Please reproduce the data below exactly, from the first line to the last.

START DATA FOR THIS TASK

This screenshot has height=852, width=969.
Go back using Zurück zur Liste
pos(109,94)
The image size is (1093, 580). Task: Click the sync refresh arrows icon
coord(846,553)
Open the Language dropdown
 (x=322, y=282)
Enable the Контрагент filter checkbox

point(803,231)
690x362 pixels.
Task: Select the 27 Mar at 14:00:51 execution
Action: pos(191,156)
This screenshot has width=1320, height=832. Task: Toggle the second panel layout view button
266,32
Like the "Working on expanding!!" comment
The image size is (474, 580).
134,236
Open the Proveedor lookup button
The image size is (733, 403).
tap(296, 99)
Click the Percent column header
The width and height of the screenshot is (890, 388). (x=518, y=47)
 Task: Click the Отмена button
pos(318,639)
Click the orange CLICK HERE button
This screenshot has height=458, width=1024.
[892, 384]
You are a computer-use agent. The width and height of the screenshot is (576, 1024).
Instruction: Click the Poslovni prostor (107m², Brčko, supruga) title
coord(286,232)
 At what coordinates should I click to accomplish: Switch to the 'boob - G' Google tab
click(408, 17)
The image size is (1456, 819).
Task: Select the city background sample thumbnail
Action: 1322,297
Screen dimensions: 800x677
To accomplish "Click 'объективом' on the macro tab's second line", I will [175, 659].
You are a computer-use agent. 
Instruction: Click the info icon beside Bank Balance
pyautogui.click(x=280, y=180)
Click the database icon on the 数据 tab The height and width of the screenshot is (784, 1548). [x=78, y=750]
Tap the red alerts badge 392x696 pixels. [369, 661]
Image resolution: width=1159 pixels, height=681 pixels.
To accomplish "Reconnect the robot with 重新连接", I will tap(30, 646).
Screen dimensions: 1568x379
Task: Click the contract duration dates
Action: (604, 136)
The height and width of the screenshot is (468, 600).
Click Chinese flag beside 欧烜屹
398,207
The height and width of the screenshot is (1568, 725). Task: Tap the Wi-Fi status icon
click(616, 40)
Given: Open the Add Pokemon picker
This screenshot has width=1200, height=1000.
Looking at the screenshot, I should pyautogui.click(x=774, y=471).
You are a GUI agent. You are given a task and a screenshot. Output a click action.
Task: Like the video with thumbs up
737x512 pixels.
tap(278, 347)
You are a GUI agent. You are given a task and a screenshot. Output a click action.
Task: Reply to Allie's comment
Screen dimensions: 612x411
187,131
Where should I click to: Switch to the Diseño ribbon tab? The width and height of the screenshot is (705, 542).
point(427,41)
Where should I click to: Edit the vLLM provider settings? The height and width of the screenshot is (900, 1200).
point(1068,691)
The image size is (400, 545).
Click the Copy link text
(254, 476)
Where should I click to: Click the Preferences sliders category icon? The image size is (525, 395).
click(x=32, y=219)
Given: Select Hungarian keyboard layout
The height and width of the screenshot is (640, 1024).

END DATA FOR THIS TASK

* TASK RESULT:
This screenshot has height=852, width=969.
Go back using Zurück zur Liste
pos(109,94)
The image size is (1093, 580). Task: Click the sync refresh arrows icon
coord(846,553)
Open the Language dropdown
 (x=322, y=282)
Enable the Контрагент filter checkbox

point(803,231)
690x362 pixels.
Task: Select the 27 Mar at 14:00:51 execution
Action: pos(191,156)
This screenshot has width=1320, height=832. Task: Toggle the second panel layout view button
266,32
Like the "Working on expanding!!" comment
The image size is (474, 580).
134,236
Open the Proveedor lookup button
The image size is (733, 403).
tap(296, 99)
Click the Percent column header
The width and height of the screenshot is (890, 388). (x=518, y=47)
 Task: Click the Отмена button
pos(318,639)
Click the orange CLICK HERE button
This screenshot has height=458, width=1024.
[892, 384]
You are a computer-use agent. The width and height of the screenshot is (576, 1024).
Instruction: Click the Poslovni prostor (107m², Brčko, supruga) title
coord(286,232)
 At what coordinates should I click to accomplish: Switch to the 'boob - G' Google tab
click(408, 17)
The image size is (1456, 819).
Task: Select the city background sample thumbnail
Action: 1322,297
Screen dimensions: 800x677
To accomplish "Click 'объективом' on the macro tab's second line", I will [175, 659].
You are a computer-use agent. 
Instruction: Click the info icon beside Bank Balance
pyautogui.click(x=280, y=180)
Click the database icon on the 数据 tab The height and width of the screenshot is (784, 1548). [x=78, y=750]
Tap the red alerts badge 392x696 pixels. [369, 661]
Image resolution: width=1159 pixels, height=681 pixels.
To accomplish "Reconnect the robot with 重新连接", I will tap(30, 646).
Screen dimensions: 1568x379
Task: Click the contract duration dates
Action: (604, 136)
The height and width of the screenshot is (468, 600).
Click Chinese flag beside 欧烜屹
398,207
The height and width of the screenshot is (1568, 725). Task: Tap the Wi-Fi status icon
click(616, 40)
Given: Open the Add Pokemon picker
This screenshot has width=1200, height=1000.
Looking at the screenshot, I should pyautogui.click(x=774, y=471).
You are a GUI agent. You are given a task and a screenshot. Output a click action.
Task: Like the video with thumbs up
737x512 pixels.
tap(278, 347)
You are a GUI agent. You are given a task and a screenshot. Output a click action.
Task: Reply to Allie's comment
Screen dimensions: 612x411
187,131
Where should I click to: Switch to the Diseño ribbon tab? The width and height of the screenshot is (705, 542).
point(427,41)
Where should I click to: Edit the vLLM provider settings? The height and width of the screenshot is (900, 1200).
point(1068,691)
The image size is (400, 545).
Click the Copy link text
(254, 476)
Where should I click to: Click the Preferences sliders category icon? The image size is (525, 395).
click(x=32, y=219)
Given: Select Hungarian keyboard layout
The height and width of the screenshot is (640, 1024).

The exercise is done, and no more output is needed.